- **What is expected**: Only the stretch of the listing below that runs from the line with "Submit (70, 1677)" through the line with "Home & Lifestyles (80, 1428)" is to be printed, exactly and with both ends.

====== Records for this task ======

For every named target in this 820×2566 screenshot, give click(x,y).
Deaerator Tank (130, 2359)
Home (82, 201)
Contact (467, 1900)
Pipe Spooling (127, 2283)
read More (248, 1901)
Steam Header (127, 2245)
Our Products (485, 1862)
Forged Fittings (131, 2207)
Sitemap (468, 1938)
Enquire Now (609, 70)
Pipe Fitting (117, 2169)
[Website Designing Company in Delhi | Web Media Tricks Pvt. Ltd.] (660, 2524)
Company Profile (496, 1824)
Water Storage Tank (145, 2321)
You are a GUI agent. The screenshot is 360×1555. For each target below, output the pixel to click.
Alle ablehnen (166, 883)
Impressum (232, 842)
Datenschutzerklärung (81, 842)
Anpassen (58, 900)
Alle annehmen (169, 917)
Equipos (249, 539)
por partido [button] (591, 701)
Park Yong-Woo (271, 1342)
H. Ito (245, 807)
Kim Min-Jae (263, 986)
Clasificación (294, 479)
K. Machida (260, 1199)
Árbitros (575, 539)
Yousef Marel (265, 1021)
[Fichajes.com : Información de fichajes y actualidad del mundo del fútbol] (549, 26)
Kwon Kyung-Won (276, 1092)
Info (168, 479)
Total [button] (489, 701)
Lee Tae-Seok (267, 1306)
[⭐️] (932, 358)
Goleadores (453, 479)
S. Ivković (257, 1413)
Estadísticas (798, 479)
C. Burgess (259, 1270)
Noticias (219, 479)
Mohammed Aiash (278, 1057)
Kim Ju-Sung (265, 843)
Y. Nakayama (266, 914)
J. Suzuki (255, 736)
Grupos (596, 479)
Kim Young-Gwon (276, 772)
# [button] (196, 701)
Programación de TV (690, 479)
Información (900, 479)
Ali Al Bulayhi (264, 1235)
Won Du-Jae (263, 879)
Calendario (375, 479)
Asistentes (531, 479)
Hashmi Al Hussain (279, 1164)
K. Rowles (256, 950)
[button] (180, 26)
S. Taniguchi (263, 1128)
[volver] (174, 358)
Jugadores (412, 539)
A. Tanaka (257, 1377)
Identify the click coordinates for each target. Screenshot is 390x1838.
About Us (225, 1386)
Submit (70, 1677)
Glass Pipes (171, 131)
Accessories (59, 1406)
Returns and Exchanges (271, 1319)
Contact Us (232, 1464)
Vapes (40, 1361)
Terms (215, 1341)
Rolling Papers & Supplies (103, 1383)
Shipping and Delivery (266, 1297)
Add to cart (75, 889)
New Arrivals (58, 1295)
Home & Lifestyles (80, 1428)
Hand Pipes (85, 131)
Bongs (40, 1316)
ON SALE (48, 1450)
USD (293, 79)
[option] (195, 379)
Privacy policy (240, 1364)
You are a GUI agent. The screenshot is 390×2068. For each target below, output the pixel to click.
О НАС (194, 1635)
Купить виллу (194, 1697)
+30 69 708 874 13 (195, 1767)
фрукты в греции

======

- **Response to this exercise**:
Submit (70, 1677)
Glass Pipes (171, 131)
Accessories (59, 1406)
Returns and Exchanges (271, 1319)
Contact Us (232, 1464)
Vapes (40, 1361)
Terms (215, 1341)
Rolling Papers & Supplies (103, 1383)
Shipping and Delivery (266, 1297)
Add to cart (75, 889)
New Arrivals (58, 1295)
Home & Lifestyles (80, 1428)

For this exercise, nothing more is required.